After our loss but during the custody battle, God blessed us with our marriage going from not speaking to being unable to keep our hands off each other.  He got a new job and we traveled to 37 or 38 states.  I've been to every state on the east coast and as far west as Arizona, to Fargo of all places but 2 of the most memorable were one, I was in NYC 4 days after 9/11.  I'd been there 4 years earlier, loved it but very emotionally cold and distant.  I saw the worst of man and the beauty of God that day.  People were hugging, crying, praying and doing whatever they possibly could to bring comfort.  Strangers were reaching out to everyone.  Flowers and candles were everywhere.  People came to me with pictures asking me if I'd seen this person and to have to say no, I was just visiting was THE hardest thing I've ever had to say.  I literally wanted to scream.  Yes, literally.  I don't like saying no ever but to say it then was pure, unadulterated hell on earth.  To see this flash of hope for a second to see it go away in a flash would bring the hardest of hearts to its knees.  Yet still, His beauty shined through.  I was not living for Him yet I have never felt His presence in quite the same way.  I begged the people guarding the area to let me go dig but nothing I said worked.  That's all I wanted to do but they wouldn't risk my life because it was so unstable.  I felt unworthy, helpless and in total despair.
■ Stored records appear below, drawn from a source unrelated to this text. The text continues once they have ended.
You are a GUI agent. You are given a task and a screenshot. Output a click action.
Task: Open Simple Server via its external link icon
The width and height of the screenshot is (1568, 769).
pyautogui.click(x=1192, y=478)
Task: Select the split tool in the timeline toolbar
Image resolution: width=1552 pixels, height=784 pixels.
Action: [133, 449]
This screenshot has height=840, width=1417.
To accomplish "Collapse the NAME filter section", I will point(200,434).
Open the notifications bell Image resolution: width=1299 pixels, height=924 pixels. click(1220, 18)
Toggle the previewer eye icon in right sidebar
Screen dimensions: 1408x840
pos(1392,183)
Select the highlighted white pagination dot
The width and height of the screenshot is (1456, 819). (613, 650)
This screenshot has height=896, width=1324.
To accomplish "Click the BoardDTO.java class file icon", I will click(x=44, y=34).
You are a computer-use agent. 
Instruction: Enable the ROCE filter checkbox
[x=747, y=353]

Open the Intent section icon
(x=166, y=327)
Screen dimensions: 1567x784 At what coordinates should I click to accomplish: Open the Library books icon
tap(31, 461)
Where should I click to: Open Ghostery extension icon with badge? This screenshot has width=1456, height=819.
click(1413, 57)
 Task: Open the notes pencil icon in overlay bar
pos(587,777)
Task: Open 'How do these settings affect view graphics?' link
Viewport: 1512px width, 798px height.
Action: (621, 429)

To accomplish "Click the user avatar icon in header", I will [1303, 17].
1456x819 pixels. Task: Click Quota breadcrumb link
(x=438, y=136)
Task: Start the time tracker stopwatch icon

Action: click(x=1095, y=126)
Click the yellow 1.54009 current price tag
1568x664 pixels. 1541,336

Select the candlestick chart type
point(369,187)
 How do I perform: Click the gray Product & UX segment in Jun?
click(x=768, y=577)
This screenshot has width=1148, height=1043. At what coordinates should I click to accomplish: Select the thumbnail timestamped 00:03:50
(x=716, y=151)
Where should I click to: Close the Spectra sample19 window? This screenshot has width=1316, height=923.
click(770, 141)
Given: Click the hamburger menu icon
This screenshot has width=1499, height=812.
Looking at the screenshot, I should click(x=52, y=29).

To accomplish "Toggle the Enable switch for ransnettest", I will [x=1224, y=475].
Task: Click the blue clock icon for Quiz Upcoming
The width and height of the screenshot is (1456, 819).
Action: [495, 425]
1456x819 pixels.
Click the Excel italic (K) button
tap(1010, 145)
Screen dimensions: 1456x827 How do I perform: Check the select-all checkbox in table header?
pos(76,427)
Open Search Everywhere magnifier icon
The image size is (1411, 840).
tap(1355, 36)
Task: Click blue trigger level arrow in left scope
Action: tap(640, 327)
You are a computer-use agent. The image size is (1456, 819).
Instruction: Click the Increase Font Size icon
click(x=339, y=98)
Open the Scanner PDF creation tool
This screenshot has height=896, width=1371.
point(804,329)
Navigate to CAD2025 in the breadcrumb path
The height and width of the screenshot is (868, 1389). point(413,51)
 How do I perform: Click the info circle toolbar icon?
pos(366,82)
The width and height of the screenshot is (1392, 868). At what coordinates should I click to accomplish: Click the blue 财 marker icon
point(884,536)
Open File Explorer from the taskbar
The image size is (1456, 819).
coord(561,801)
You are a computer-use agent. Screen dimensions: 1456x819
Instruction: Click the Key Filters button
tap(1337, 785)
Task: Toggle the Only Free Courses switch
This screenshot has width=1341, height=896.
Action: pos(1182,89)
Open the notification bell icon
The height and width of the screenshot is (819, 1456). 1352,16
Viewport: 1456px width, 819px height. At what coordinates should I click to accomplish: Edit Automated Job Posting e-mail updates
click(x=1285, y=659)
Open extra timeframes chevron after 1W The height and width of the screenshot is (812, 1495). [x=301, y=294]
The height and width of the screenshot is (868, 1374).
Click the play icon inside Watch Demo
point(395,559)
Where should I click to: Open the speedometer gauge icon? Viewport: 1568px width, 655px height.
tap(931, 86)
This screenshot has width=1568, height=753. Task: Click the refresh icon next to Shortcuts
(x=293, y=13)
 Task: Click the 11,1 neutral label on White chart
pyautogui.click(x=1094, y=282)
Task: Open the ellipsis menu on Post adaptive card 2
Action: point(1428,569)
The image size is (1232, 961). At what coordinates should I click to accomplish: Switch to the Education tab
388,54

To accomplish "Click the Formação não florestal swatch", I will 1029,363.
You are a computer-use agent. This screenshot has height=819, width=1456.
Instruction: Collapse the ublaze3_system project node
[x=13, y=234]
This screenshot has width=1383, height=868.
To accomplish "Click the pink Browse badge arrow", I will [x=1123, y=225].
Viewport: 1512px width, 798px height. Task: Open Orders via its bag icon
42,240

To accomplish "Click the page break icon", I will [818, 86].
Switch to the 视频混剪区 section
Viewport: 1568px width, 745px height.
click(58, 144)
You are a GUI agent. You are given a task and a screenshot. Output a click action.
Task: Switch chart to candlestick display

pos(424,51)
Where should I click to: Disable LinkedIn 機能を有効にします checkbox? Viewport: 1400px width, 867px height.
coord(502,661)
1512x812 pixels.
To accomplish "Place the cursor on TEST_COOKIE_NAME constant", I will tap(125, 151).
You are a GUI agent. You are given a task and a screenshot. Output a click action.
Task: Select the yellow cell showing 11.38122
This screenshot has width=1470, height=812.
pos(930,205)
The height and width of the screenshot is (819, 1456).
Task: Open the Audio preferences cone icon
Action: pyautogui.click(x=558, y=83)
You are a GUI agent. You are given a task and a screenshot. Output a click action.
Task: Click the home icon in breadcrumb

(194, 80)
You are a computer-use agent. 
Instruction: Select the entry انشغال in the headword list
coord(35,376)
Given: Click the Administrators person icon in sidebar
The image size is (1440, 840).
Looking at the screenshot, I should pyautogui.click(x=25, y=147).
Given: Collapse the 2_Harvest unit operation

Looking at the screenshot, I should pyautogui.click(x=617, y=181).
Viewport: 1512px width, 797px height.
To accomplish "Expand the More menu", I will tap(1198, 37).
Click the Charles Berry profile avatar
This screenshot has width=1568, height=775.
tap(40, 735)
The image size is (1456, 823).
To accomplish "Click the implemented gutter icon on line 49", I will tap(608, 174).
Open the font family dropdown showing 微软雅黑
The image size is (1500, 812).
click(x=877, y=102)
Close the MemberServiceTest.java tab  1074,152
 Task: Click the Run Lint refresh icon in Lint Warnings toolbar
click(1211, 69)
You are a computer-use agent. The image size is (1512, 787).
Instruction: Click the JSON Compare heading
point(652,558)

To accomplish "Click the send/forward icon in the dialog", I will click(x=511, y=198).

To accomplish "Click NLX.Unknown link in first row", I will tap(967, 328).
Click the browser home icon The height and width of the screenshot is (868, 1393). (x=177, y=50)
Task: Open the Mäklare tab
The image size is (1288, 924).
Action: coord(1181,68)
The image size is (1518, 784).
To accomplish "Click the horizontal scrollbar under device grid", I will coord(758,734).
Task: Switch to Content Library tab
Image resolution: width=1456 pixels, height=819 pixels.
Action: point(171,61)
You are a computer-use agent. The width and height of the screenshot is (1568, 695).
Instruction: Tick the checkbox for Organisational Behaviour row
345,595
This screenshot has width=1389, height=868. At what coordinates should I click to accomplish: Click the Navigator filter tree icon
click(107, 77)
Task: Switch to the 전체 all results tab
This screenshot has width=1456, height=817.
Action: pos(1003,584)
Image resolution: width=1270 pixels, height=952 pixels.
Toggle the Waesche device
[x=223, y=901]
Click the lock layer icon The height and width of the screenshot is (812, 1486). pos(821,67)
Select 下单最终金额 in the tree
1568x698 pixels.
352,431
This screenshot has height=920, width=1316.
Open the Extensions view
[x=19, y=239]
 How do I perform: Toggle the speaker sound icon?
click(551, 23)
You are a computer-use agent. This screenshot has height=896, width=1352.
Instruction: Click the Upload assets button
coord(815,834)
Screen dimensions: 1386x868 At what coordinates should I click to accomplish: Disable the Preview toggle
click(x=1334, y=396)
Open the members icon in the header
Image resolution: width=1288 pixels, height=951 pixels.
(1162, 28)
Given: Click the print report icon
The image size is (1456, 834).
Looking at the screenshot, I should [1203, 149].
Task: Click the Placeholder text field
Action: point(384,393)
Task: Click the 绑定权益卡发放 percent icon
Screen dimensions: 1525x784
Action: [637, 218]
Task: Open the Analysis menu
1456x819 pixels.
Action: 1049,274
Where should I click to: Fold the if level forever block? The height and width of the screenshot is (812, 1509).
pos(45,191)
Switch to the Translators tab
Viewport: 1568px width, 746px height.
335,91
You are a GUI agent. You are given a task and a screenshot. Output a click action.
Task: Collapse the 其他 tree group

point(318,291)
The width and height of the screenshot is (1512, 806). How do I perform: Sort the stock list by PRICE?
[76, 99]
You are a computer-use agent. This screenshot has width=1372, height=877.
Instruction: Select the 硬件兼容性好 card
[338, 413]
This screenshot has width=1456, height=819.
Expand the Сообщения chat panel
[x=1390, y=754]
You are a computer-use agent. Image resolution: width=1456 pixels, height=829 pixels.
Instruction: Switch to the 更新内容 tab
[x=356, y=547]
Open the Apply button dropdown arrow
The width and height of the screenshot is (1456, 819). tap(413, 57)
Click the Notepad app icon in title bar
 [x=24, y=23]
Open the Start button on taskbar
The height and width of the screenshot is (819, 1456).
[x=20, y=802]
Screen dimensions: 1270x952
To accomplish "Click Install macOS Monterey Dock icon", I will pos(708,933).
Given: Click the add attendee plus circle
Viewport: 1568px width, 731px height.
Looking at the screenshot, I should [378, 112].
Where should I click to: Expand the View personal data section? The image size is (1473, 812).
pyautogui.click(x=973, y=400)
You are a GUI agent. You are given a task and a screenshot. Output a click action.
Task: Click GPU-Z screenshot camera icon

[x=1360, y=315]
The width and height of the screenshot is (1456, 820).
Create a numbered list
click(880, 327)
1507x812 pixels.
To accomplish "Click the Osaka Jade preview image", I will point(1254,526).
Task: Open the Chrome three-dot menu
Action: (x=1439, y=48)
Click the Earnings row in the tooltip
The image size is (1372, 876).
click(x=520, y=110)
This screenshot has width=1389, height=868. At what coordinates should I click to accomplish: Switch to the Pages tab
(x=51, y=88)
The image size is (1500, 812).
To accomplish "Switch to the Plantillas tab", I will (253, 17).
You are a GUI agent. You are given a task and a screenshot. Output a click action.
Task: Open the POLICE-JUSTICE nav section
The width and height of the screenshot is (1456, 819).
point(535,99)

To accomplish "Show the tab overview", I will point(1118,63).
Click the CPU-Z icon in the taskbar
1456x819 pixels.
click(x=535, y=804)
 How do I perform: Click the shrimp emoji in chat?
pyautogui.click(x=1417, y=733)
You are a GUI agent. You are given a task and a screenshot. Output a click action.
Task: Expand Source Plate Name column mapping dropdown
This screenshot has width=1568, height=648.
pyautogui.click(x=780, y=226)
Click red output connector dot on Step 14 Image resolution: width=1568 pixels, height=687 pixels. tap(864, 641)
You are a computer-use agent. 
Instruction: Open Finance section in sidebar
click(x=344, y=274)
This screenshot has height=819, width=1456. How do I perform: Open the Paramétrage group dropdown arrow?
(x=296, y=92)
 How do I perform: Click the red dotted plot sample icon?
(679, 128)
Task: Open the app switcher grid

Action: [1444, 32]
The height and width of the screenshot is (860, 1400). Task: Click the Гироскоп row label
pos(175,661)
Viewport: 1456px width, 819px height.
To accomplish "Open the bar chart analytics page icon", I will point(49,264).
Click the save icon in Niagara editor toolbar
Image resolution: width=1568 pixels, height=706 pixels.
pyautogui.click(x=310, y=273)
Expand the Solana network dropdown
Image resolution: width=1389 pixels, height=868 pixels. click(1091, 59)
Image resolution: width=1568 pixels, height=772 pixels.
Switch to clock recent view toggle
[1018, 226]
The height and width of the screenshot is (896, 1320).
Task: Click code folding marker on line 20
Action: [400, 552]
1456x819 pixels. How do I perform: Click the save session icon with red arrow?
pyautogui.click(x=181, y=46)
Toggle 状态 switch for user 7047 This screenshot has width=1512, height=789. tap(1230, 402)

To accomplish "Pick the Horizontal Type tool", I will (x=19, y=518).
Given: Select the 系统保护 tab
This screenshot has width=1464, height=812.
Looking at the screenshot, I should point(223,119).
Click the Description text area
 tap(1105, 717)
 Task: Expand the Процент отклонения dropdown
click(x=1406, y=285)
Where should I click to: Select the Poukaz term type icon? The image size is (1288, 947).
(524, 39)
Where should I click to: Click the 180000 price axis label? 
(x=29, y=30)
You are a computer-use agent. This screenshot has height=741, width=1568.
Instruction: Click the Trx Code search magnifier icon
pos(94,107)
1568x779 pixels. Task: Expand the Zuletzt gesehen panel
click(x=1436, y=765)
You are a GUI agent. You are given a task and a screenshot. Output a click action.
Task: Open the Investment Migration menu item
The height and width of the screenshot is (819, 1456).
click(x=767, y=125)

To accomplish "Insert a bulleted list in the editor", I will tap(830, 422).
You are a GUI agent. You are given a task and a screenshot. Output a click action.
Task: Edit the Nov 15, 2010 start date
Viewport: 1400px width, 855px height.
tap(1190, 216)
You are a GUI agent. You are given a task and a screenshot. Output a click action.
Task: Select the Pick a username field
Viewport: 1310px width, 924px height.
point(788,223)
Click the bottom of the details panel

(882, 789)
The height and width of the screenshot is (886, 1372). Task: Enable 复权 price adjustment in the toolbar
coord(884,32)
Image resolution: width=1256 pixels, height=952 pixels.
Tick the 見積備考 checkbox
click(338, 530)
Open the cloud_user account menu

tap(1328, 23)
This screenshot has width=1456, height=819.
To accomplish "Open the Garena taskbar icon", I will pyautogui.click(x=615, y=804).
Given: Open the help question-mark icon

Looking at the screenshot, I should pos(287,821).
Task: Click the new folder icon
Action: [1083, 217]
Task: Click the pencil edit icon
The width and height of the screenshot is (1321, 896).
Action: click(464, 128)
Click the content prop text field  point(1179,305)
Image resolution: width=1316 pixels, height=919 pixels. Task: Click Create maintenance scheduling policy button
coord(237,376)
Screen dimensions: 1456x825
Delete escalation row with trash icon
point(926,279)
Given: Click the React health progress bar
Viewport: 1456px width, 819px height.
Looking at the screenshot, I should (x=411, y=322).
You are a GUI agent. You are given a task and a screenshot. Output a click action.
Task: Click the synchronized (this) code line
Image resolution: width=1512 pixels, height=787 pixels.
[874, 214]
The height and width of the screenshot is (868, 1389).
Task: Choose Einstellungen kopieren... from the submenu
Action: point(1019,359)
So much evil.  The smoke could be seen hundreds of miles away.  There was a layer of dust an inch deep 8 to 10 blocks away.  Yet the sun shined.  God was there.  I saw ordinary men and women who became extraordinary.  I saw a broken, heartless city turn into a city of LOVE in less than 10 minutes.  Race, creed, sexual orientation or national origin did not matter that day.  It wasn't a Muslim attack that day.  It wasn't a conspiracy theory and there was mass confusion and chaos but for a short time, that fled away and love, grace, mercy, compassion, empathy, sympathy, kindness, humility, and while the absolute worst of humanity could be seen forever, the overwhelming presence of our Creator,our Father Yahwey in Heaven and Christ Jesus outshone it all.  I saw tears, fears, hope and love.  



Nine-Eleven changed the world in very profound ways.  I don't know the truth but I don't think we've been told the truth.  I have some thoughts and all are based on what is clearly seen, not guesses.  However, no matter what satan attempted to do, he didn't win.  He never will and if you choose his side, he'll take you down with him.  He doesn't love you.  God does.  His yoke is easy and His burden is light.  Sin weighs you down and kills you.  Choose life!   Choose to believe and trust that Jesus Christ is Lord and your Savior to be saved.  That's all.  It's that hard and that easy.  The battle is over and it's been won on Calvary!


YOU ARE FOREVER REMEMBERED!

GOD BLESS ALL FAMILIES AND REST IN BLESSED PEACE!